Need a desk where your scholar can do his homework? How about money to replace a car part so you can get to work tomorrow? Or even help covering your rent for one more month until you find work? Fleming can’t remember turning down a single family’s reasonable request – even if it meant dipping into his own pocket. Anything, he said, “to reduce distractions” that keep his scholars from applying themselves to their studies.
“Most college programs are aimed at boosting minority representation once students are eligible to enroll in college,” Fleming said. “We want to ensure that neighborhood students are eligible to be accepted at USC.”
The deck was certainly stacked against Fleming. In 1990, the dropout rate at neighborhood schools exceeded 30 percent. On standardized tests, neighborhood students scored in the 30th percentile in reading and the 60th percentile in math.
But within two years, NAI’s scholars had soared to the 60th percentile in reading and the 70th percentile in math. They have since learned to take notes, write research papers and take college entrance examinations.
Always come to class prepared. Never leave a classroom in confusion. Learn to focus your attention immediately on a task. The scholars have heard these and other approaches to successful learning so many times that the watchwords are second nature.
Now six years later, NAI’s first graduating class – whose members all attended the same inner-city high school located less than a mile southwest of campus – represents this spring’s other USC commencement.
“These are kids who absolutely would not have made it to USC otherwise,” Fleming said.
When asked to imagine life without NAI, Barba responds without hesitation: “I’d’ve been shot a couple of times and been in jail,” he said.

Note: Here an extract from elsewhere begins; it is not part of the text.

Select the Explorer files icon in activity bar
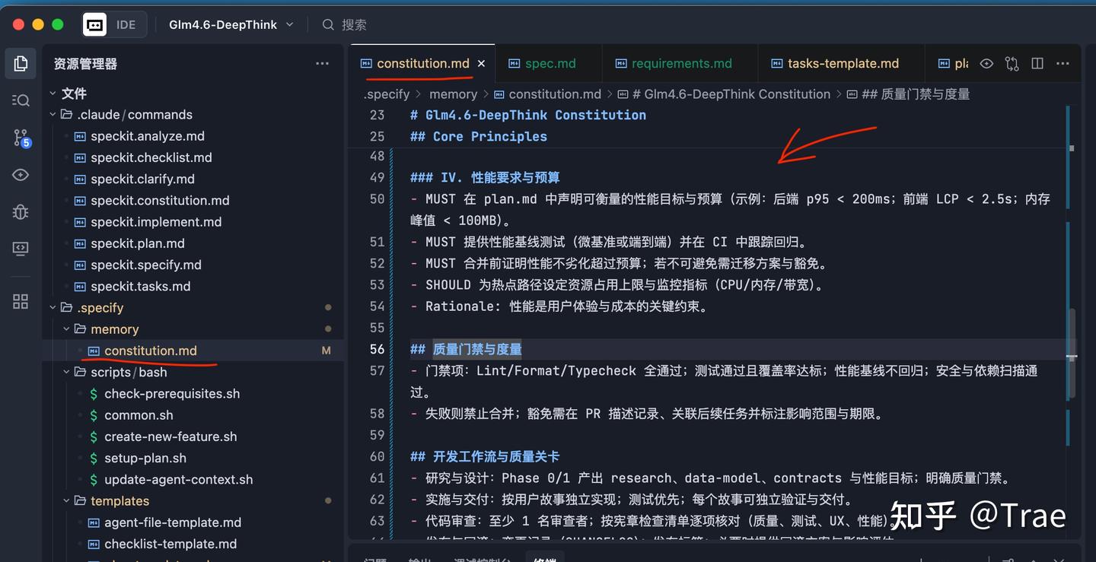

Even Angel Orellana, a lifelong A student, doubts he would have made it into the university without the support of NAI, particularly in preparing for the SATs.
“I have one friend (not in the program) who has a 3.8 GPA, and she got rejected by USC because of her test scores,” said Orellana, the first NAI scholar to be accepted to USC. “It was very hard for her when I got accepted.”
The members of USC’s incoming freshman class are not the only success stories from NAI’s first graduating class.
“All of the students who stuck with NAI are going to college,” Fleming said. “Some will go to community colleges; others have been accepted into schools in the California State University system.”
Students who attend junior colleges can apply to USC as transfer students when they are sophomores, Fleming said. If admitted, they will receive full scholarships for the final three years of their undergraduate careers. Students who graduate from other, accredited four-year universities will be able to apply to USC professional or graduate schools. If admitted, they will receive two-year scholarships.
Many of the children will be the first in their families to enroll in a four-year college. In some cases, their parents never finished elementary school. Most have blue-collar jobs. Many do not speak English. But Fleming never allows his scholars to view such circumstances as a handicap.
“Our kids are champions,” he said. “We teach responsibility and self-respect, and that their background is incidental.”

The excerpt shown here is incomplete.